The King of Kong is essentially about two men and their pursuit of the world record high score for the classic 80s arcade video game Donkey Kong. It has a starkly drawn hero and villain, but once you get past those broad strokes that delineation become less unambiguous, and the real antagonist of the movie turns out not to be the one the movie desperately attempts to create. The two men at the center of The King of Kong are Billy Mitchell and Steve Wiebe. Billy Mitchell is the self-professed rock star of the world of video game competition. Back in the 80s, Mitchell was just another dork who spent most of his free time in the Putt-Putt arcade. Life Magazine did a cover story on the titans of video games and held a competition at which Mitchell set a record high score that lasted for two decades. Today he has shed his dorky image for a John Redcorn hair style, a beard and an immaculate presence. (I think he’s a dead ringer for Tom Cruise, myself.) He is, by all accounts, extremely successful in everything he does. At the other end of the spectrum is Steve Wiebe, a guy who never quite came in first at anything he did. The movie wants you to root for Wiebe and against Mitchell and it seems easy at first, until you begin to watch closely.

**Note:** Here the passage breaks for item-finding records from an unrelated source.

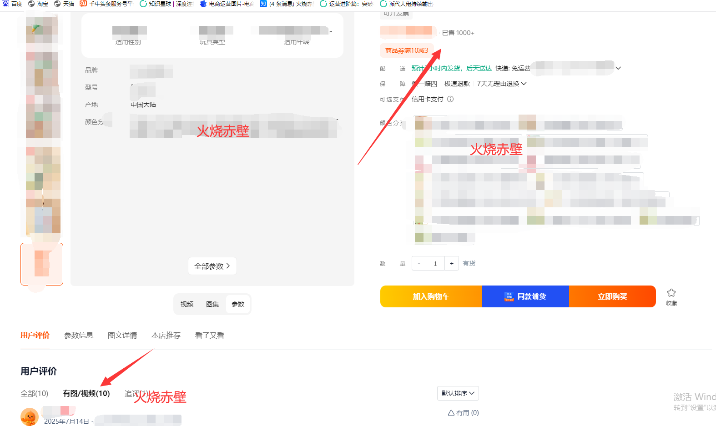Screen dimensions: 716x426
Task: Click the helpful thumbs-up icon
Action: click(x=451, y=413)
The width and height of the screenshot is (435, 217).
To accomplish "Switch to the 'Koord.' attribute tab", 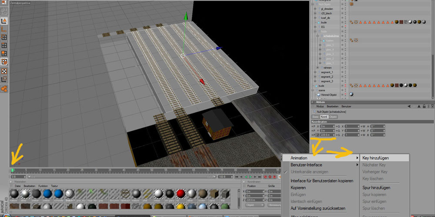I will click(324, 117).
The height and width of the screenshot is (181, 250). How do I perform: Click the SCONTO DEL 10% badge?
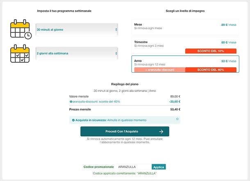coord(211,51)
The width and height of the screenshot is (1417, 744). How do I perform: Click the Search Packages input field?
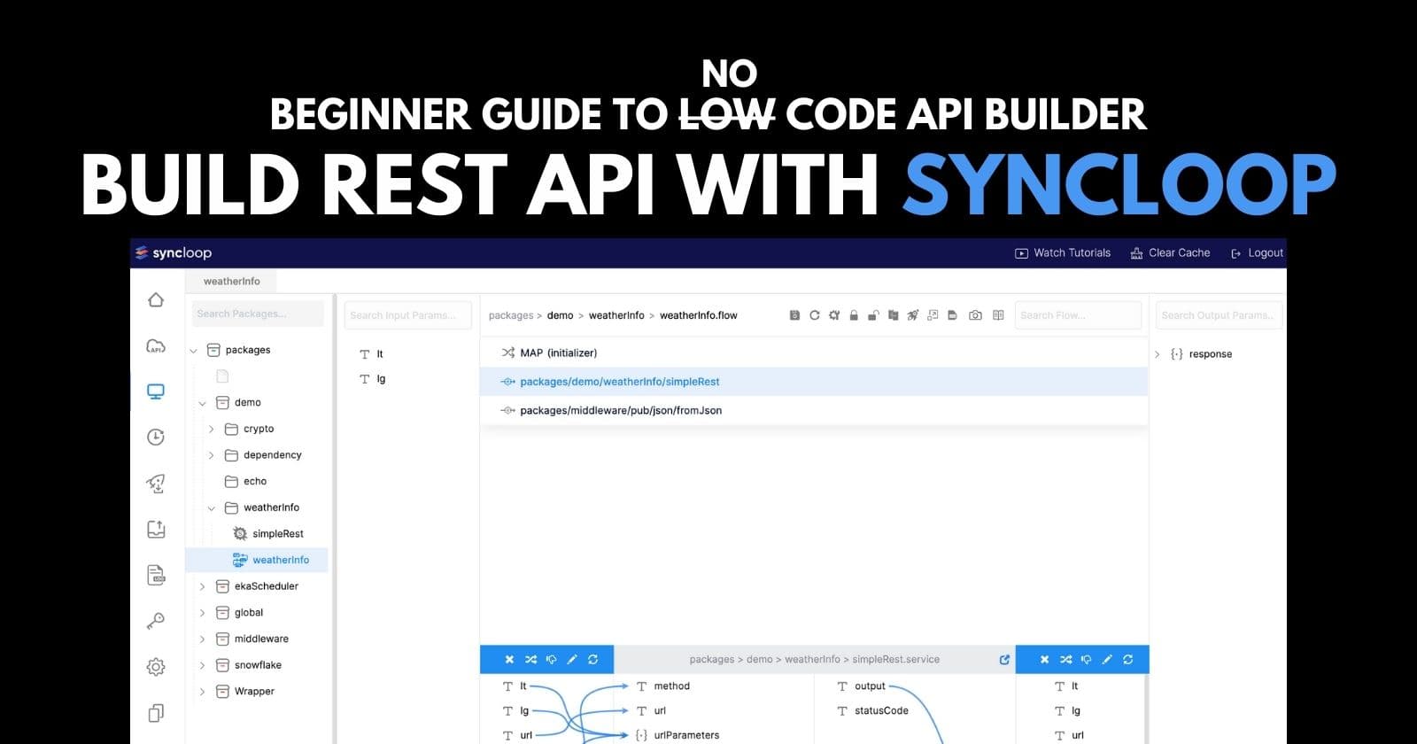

Billy Mitchell comes off as a world class jerk, but I’m not terribly sure about that. Steve Wiebe comes off much better, but there is at least one thing about him that is hardly heroic. When Wiebe does break Mitchell’s record on his home machine while videotaping it, you can hear his young son screaming at his father to wipe his butt after going to the bathroom. Wiebe refuses to give up his pursuit. Understandable, I suppose, but…. Billy Mitchell does seem to have some serious personality problems, but to call him arrogant, as many have done, misses the psychology entirely. Mitchell is a showman and he understands that the mythology of superstardom. As a result, he carries him and behaves in ways that, while certainly not admirable, are not necessarily enough to call him a jerk. In fact, when Mitchell isn’t faced with losing his world record, he’s not such a bad guy at all. There is a concerted mystery and aloofness that Mitchell has cultivated that may, or may not, be related to his actual personality. Unquestionably, Billy Mitchell is a hard man to like. Well, for most of us.

The true villain of The King of Kong, in my opinion and others, is not Billy Mitchell at all, who at least has a personality. If you rent this documentary hoping to get a glimpse into the truly dorky video game player who has probably never had a date in his life, then Brian Kuh is your man. This guy is far worse than Mitchell in that he is a disgusting little sycophantic butt monkey of Mitchell’s, who seems to exist solely for the purpose of making Billy Mitchell look like a God. Brian Kuh’s lack of any definable personality is on full display in the extended sequence that begins with Steve Wiebe shutting up all his doubters and ends with a surprise on a video tape from Mitchell that Brian Kuh treats like it was the Ark of the Covenant. If you choose to watch The King of Kong just so you can make fun of video gamers, there are really only a handful of people who will fit your bill and while neither Mitchell or Wiebe are on that platter, Brian Kuh is a pig with a giant apple stuck in his mouth waiting to be carved open.